──────── Text segment

Evidence-Based Praise for Adolescent Students Struggling with EFL Reading Comprehension Tasks

Some need extra attention…   Naomi’s Photos

Raise your hand if you have high school students in your EFL class who:

* have a shockingly limited vocabulary.

* have trouble matching upper case / lower case letters (which makes using the electronic dictionary much harder).

* you suspect can’t really decode.

* still seem surprised (STUNNED) that you expect them to sit down and be ready for a lesson with actual pencils, notebooks, and books when the bell rings.

* take one look at a text and give up immediately – they can’t even look at it, they totally believe they can’t deal with it. They don’t even want to try.

Hmm, it seems we may face some of the same problems with our struggling EFL students in high-school.

The same students we are supposed to prepare for their national final exams…

Epstein family photos

“But this bridge will only take you halfway there–

The last few steps you’ll have to take alone”.

From “This Bridge by Shel Silverstein” 

I visualize most of my teaching work as a bridge that can lead the students up to the point where they are able to take the last steps alone and be independent. The students take the hand that I have offered and we walk together. That’s why I quote this poem so often on my blog!

However….

There is a problem when it comes to these students.

A BIG problem.

These students aren’t even on the bridge and many of them won’t simply take my hand and let me show them the way. In fact, they have to prove they are right in saying they unable to learn and won’t succeed by resisting help. It’s as if they haven’t heard the maxim “If you are in a hole, stop digging”!

I believe my first job is to get such students on the bridge.

────────────────

## Written request 1
Count the lines in the entries below that contain the word "icon", treating uppercase and lowercase as different, and reply with the number alone.

──────── Provided records

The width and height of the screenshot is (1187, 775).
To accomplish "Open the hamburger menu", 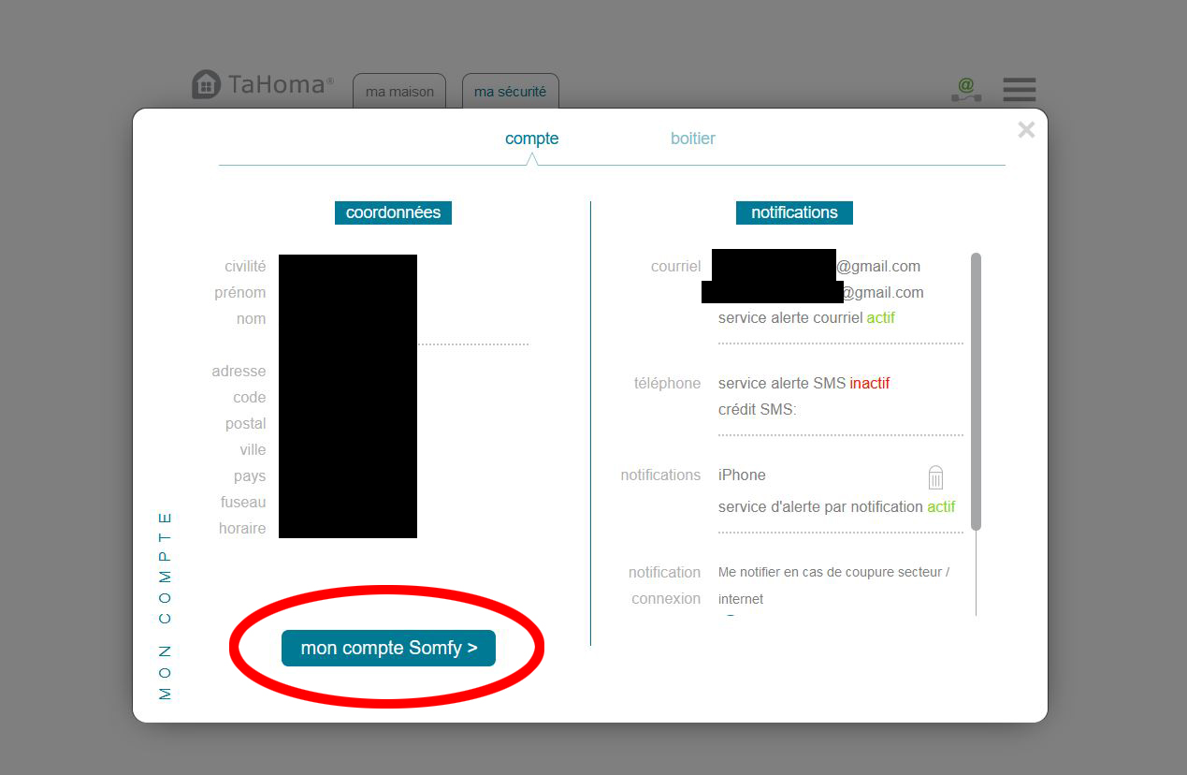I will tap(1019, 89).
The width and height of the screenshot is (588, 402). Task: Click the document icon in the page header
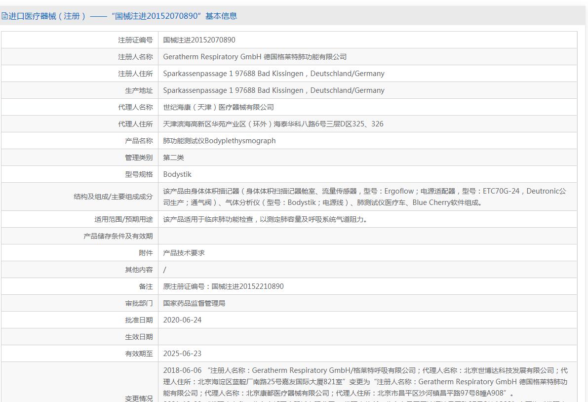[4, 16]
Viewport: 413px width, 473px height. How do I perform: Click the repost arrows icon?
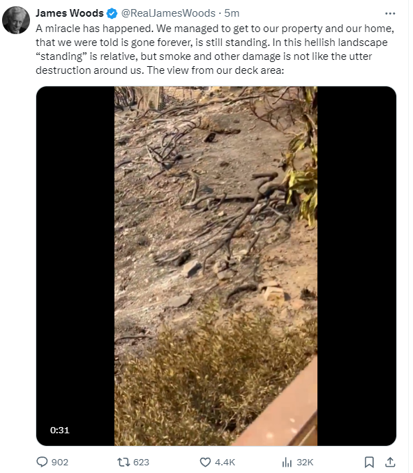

────────────────
──────── Provided records

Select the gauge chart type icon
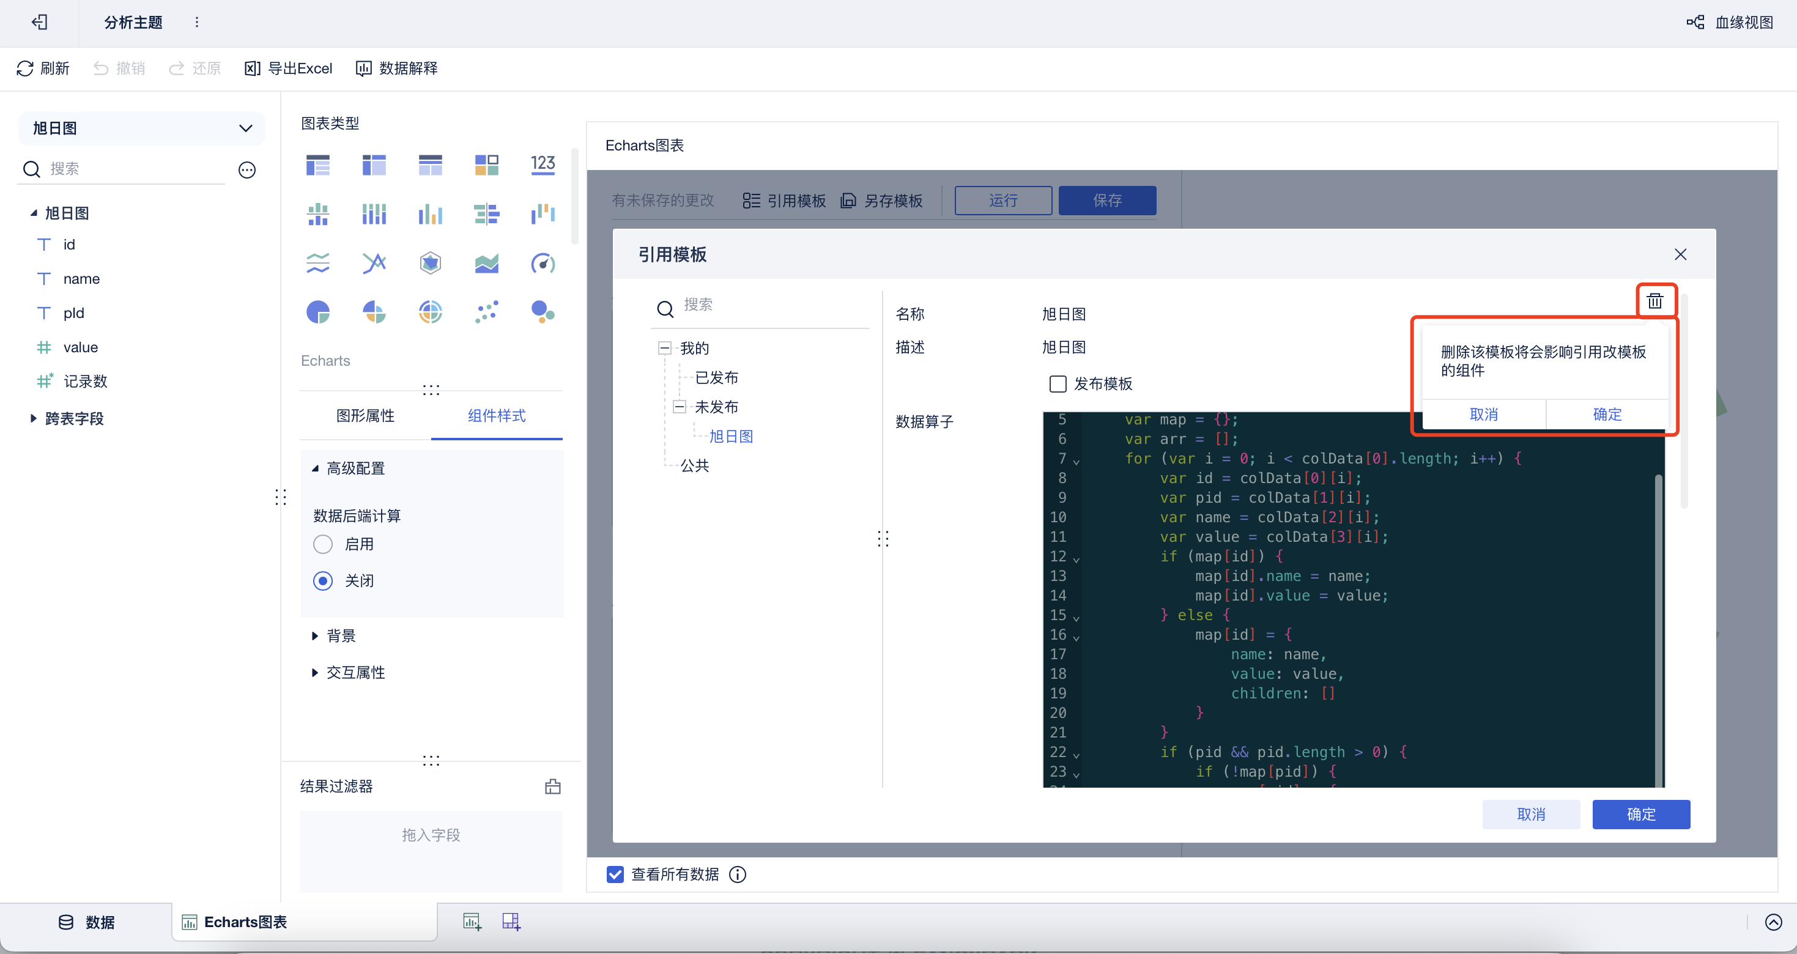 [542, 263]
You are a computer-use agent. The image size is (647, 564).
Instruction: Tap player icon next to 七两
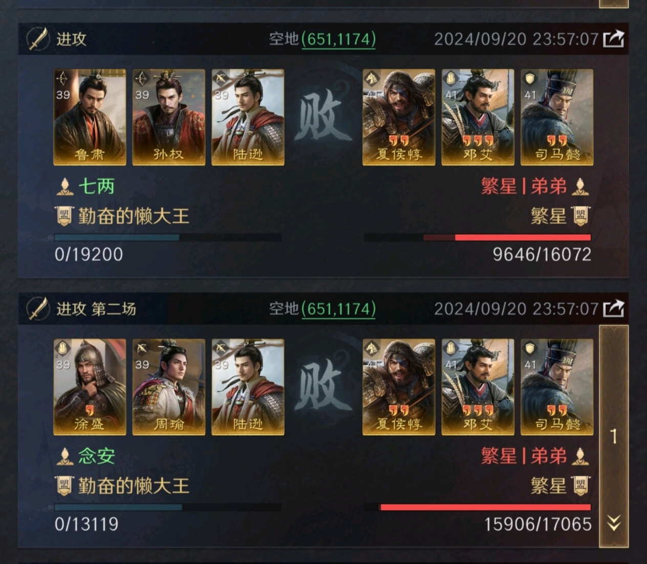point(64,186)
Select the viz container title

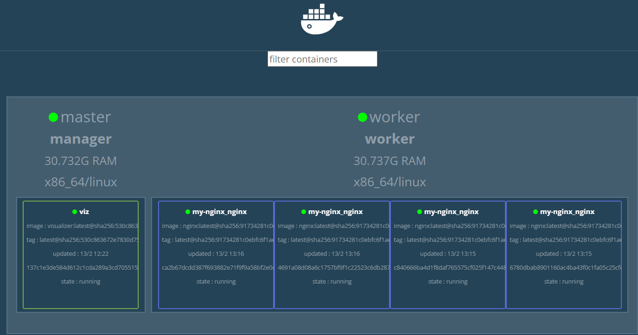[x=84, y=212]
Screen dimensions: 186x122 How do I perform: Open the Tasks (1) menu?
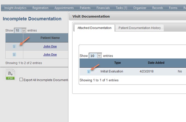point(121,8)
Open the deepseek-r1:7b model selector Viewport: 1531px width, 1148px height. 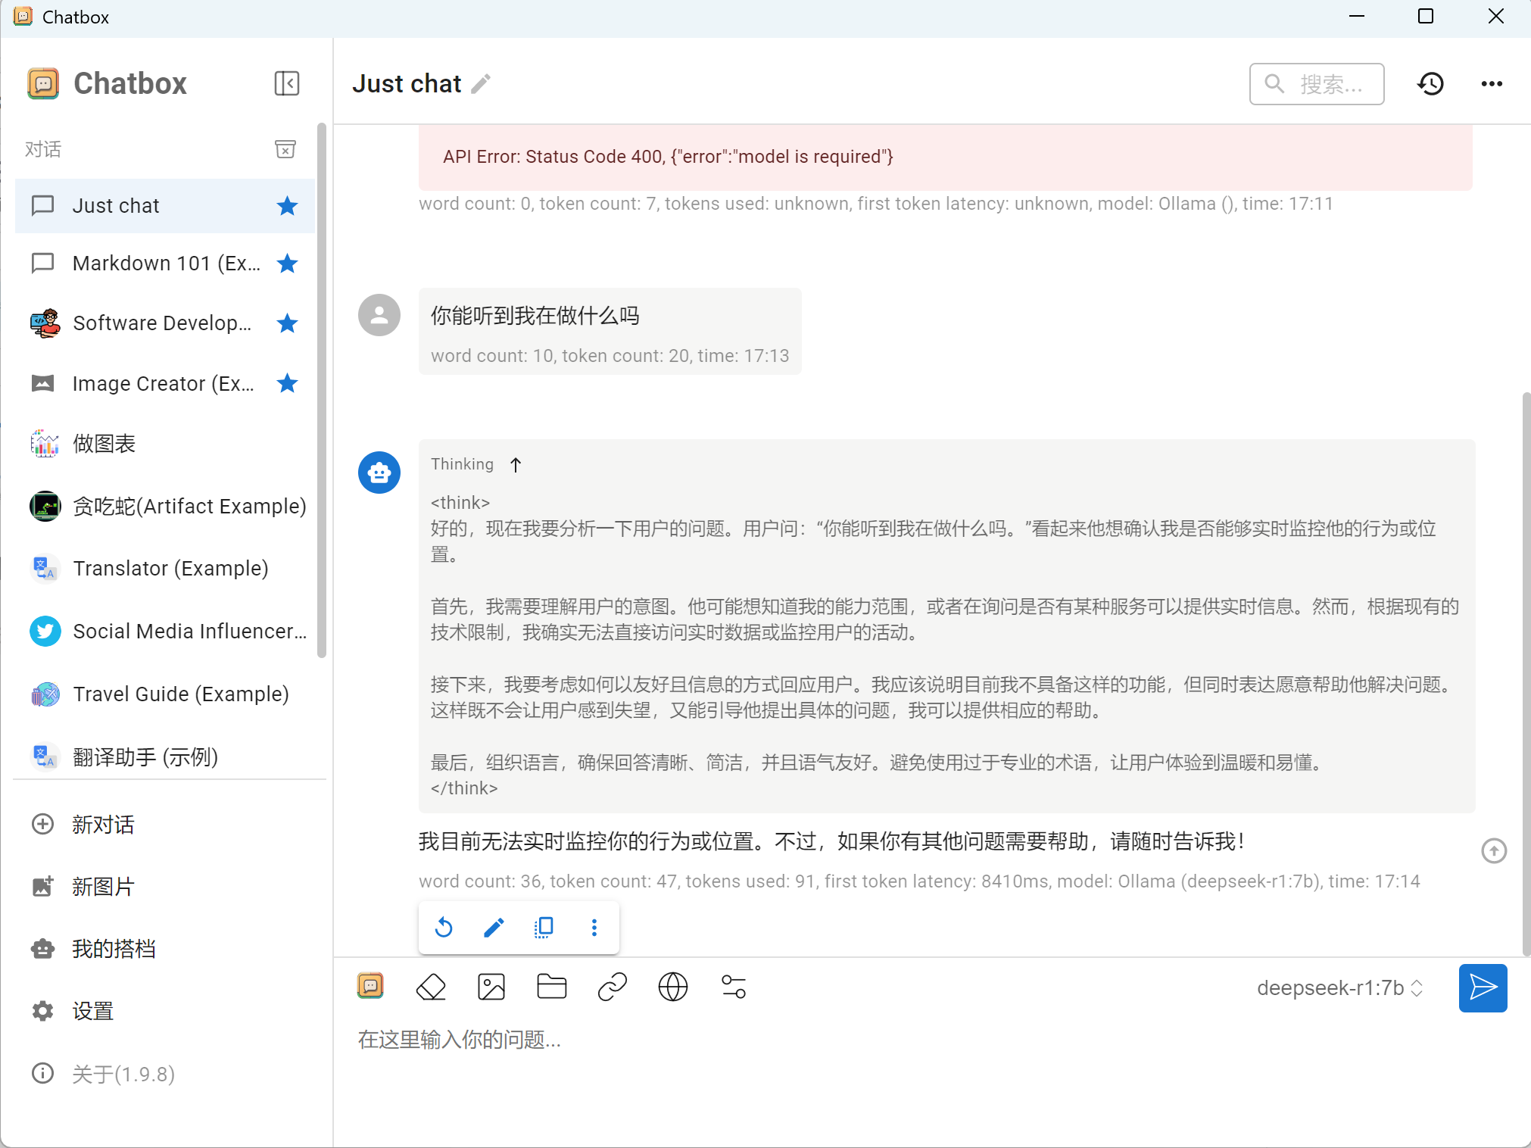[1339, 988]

────────────────

## Written request 2
According to the blog post on struggling EFL readers, what does the writer believe is the first job with such students?

## Written answer 1
4

## Written answer 2
To get such students on the bridge.